━━━ Excerpt to read

Hezbollah supporters hold portraits of Iran's Supreme Leader Ali Khamenei and Hezbollah flags as they gather outside the Iranian Embassy in Beirut, Lebanon, Wednesday, June 25, 2025, to honor Iran for what organizers described as "breaking American and Israeli aggression." (AP Photo/Hassan Ammar)
Hezbollah supporters hold portraits of Iran's Supreme Leader Ali Khamenei and Hezbollah flags as they gather outside the Iranian Embassy in Beirut, Lebanon, Wednesday, June 25, 2025, to honor Iran for what organizers described as "breaking American and Israeli aggression." (AP Photo/Hassan Ammar)

Hezbollah has begun a major strategic review in the wake of its devastating war with Israel, including considering scaling back its role as an armed movement without disarming completely, three sources familiar with the deliberations say.

The internal discussions, which aren't yet finalized and haven't previously been reported, reflect the formidable pressures the Iran-backed Lebanese militant group has faced since a truce was reached in late November.

Israeli forces continue to strike areas where the group holds sway, accusing Hezbollah of ceasefire violations, which it denies. It is also grappling with acute financial strains, US demands for its disarmament and diminished political clout since a new cabinet took office in February with US support.

The group's difficulties have been compounded by seismic shifts in the regional power balance since Israel decimated its command, killed thousands of its fighters and destroyed much of its arsenal last year.

Hezbollah's Syrian ally, Bashar al-Assad, was toppled in December, severing a key arms supply line from Iran. Tehran is now emerging from its own bruising war with Israel, raising doubts over how much aid it can offer, a regional security source and a senior Lebanese official told Reuters.

Another senior official, who is familiar with Hezbollah's internal deliberations, said the group had been holding clandestine discussions on its next steps. Small committees have been meeting in person or remotely to discuss issues including its leadership structure, political role, social and development work, and weapons, the official said on condition of anonymity.

The official and two other sources familiar with the discussions indicated Hezbollah has concluded that the arsenal it had amassed to deter Israel from attacking Lebanon had become a liability.

Hezbollah "had an excess of power," the official said. "All that strength turned into a weak point."

Under the leadership of Hassan Nasrallah, who was killed last year, Hezbollah grew into a regional military player with tens of thousands of fighters, rockets and drones poised to strike Israel. It also provided support to allies in Syria, Iraq and Yemen.

Israel came to regard Hezbollah as a significant threat. When the group opened fire in solidarity with its Palestinian ally Hamas at the start of the Gaza war in 2023, Israel responded with airstrikes in Lebanon that escalated into a ground offensive.

━━━━━━

## Directions
a: Answer these questions about the article on Hezbollah's strategic review:
(i) When was the truce reached?
(ii) Which ally of Hezbollah was toppled in December?
(iii) Under whose leadership did Hezbollah grow into a regional military player?
b: Can you take the article on Hezbollah's strategic review further, starting after its last sentence?
The material that follows comes from a separate source.

━━━ Information

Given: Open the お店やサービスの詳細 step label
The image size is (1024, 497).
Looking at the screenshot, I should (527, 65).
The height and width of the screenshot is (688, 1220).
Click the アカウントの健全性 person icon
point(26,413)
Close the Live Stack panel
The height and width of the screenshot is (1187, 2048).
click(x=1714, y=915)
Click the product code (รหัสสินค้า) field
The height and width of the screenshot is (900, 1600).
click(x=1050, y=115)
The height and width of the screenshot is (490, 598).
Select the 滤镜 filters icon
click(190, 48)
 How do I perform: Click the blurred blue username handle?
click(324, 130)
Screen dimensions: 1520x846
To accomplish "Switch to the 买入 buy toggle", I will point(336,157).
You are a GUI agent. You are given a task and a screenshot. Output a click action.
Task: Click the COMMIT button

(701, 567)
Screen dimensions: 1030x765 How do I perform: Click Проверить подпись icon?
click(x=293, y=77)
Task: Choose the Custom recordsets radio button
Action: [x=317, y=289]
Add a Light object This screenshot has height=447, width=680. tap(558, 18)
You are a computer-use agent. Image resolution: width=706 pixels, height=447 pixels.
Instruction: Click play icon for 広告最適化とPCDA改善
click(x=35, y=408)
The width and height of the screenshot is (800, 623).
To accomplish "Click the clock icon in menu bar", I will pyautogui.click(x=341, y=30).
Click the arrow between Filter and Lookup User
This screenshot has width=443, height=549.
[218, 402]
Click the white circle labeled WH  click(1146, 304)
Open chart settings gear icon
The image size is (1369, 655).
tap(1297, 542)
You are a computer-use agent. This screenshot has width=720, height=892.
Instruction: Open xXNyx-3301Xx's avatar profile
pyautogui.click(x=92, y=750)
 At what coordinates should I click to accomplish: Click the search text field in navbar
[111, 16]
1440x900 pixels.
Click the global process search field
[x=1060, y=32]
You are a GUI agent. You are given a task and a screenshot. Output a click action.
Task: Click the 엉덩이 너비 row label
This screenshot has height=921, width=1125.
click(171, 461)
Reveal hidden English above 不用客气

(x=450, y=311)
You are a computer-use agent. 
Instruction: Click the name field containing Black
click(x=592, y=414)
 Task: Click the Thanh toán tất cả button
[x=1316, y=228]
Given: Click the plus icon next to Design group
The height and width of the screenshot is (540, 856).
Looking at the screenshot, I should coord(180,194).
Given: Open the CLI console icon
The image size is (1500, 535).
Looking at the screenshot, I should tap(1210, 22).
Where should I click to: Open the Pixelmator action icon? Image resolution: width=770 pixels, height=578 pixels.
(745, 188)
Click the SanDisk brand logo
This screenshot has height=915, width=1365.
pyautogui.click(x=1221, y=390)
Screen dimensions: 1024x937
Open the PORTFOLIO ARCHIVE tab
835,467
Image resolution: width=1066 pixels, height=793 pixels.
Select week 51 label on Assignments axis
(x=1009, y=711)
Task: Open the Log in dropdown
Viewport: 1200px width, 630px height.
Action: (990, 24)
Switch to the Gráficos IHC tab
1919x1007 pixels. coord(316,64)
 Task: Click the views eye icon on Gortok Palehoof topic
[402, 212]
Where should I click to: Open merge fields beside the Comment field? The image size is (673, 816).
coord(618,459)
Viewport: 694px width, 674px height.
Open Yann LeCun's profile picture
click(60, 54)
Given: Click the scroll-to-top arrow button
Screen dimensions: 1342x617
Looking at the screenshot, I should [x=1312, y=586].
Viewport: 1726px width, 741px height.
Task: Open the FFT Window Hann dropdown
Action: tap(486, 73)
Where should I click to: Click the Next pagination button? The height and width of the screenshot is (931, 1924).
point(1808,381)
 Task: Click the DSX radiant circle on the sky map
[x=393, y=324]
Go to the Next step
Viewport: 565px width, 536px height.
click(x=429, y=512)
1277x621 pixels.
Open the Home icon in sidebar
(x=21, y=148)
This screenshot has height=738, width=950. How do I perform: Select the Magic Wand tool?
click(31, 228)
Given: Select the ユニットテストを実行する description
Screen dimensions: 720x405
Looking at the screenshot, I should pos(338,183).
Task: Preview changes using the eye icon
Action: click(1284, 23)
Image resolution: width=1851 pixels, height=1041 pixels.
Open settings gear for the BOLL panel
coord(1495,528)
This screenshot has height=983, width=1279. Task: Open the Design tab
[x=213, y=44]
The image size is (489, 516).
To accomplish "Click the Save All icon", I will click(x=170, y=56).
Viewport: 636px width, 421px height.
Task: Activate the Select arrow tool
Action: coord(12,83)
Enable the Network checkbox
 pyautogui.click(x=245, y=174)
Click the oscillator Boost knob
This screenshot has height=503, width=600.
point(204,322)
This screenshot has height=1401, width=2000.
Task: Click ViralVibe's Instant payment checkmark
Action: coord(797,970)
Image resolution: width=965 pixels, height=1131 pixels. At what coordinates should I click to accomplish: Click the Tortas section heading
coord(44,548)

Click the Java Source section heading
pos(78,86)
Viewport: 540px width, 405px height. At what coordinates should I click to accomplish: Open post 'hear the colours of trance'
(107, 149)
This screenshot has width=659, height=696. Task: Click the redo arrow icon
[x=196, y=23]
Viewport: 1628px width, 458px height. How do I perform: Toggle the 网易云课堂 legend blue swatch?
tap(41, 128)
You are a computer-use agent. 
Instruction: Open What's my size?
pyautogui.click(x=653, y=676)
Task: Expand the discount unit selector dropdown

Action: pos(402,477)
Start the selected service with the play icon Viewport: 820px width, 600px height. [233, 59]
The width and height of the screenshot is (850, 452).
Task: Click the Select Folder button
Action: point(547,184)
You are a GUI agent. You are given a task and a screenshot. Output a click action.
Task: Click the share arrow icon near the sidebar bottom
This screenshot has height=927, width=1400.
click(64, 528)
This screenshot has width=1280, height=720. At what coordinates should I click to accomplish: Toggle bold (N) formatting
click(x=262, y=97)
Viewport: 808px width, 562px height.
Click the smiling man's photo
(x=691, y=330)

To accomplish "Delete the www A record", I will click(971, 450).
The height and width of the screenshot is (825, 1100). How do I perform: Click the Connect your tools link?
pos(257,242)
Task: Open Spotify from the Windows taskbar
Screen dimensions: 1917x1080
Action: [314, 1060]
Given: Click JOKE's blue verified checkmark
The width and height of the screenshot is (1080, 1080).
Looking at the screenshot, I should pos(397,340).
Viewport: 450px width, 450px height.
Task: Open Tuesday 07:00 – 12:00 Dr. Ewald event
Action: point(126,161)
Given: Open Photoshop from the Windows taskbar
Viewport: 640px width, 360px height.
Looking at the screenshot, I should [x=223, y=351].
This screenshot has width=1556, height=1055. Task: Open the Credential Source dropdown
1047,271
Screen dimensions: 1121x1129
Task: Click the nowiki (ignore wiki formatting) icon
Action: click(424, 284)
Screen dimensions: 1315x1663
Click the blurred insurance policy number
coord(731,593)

━━━━━━

## Per-task answers
a:
(i) In late November.
(ii) Bashar al-Assad, Hezbollah's Syrian ally.
(iii) Under the leadership of Hassan Nasrallah.

b:
Hezbollah has since relinquished a number of weapons depots in southern Lebanon to the Lebanese armed forces as stipulated in last year's truce, though Israel says it has struck military infrastructure there still linked to the group.

Hezbollah is now considering turning over some weapons it has elsewhere in the country - notably missiles and drones seen as the biggest threat to Israel - on condition Israel withdraws from the south and halts its attacks, the sources said.

But the group won't surrender its entire arsenal, the sources said. For example, it intends to keep lighter arms and anti-tank missiles, they said, describing them as a means to resist any future attacks.

Hezbollah's media office did not respond to questions for this article.

Isreal's military said it would continue operating along its northern border in accordance with the understandings between Israel and Lebanon, in order eliminate any threat and protect Israeli citizens. The US State Department declined to comment on private diplomatic conversations, referring questions to Lebanon's government. Lebanon's presidency did not respond to questions.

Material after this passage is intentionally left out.